Title :
High-Level-Synthesis extensions for scalable Single-Chip Many-Accelerators on FPGAs
Author :
Dionysios Diamantopoulos;Sotirios Xydis;Kostas Siozios;Dimitrios Soudris
Author_Institution :
School of Electrical and Computer Engineering, National Technical University of Athens, Greece
Abstract :
Accelerator-coupled systems have been introduced as a promising architectural paradigm that can boost performance and improve power of general-purpose computing platforms. This research focuses on the accelerators´ scalability problem due to resource under-utilization in FPGA-based accelerator-coupled platforms. By recognizing that static memory allocation the de-facto memory management mechanism supported by modern design techniques and synthesis tools forms the main source of memory-induced under-utilization, i.e. leading up to 75% of dark silicon, we propose the development of a) a Single-Chip Many-Accelerator (SCMA) architecture that reduces energy budget by providing high-throughput processing nodes hooked under the same low-latency FPGA die and b) a novel design framework that extends conventional RTL and High Level Synthesis (HLS) design flows with dynamic memory management (DMM) features to leverage scalability by enabling accelerators to dynamically adapt their allocated memory to the runtime memory requirements, thus maximizing the overall accelerator count through effective sharing of FPGA´s memories resources.
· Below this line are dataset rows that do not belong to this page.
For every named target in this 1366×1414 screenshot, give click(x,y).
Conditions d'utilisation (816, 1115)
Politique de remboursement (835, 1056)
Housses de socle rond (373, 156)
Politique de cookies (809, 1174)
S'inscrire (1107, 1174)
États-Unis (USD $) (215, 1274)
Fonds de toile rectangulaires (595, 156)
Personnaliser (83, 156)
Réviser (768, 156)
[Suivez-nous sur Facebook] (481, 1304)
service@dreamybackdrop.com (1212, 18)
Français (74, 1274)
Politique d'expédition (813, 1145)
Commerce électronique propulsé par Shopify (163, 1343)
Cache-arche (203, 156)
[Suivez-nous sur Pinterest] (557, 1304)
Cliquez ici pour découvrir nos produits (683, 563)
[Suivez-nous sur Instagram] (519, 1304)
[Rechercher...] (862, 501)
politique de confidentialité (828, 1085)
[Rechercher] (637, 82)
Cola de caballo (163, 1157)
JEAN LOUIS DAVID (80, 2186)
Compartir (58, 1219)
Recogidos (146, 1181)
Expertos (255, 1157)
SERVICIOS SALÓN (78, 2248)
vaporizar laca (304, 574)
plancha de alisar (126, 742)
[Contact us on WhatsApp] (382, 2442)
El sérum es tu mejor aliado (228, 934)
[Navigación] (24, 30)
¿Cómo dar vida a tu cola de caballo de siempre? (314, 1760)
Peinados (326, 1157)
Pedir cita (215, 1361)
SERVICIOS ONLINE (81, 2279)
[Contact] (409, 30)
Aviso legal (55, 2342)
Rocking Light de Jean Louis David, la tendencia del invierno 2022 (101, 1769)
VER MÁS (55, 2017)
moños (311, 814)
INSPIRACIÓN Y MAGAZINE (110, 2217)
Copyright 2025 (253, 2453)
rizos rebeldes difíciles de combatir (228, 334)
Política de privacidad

By applying these novel techniques in the state-of-art Vivado-HLS tool, we managed to increase accelerator density up to 3.8× for a Xilinx Ultrascale device and deliver architecture solutions that trade-off per-accelerator latency overhead (1.2×- 19.9×) with overall system´s throughput (2.6×- 23.1×) and performance-per-watt (0.09×- 21.7×).
Keywords :
"Field programmable gate arrays","Memory management","Resource management","Throughput","Silicon","System-on-chip"
Conference_Titel :
Field Programmable Logic and Applications (FPL), 2015 25th International Conference on
DOI :
10.1109/FPL.2015.7293992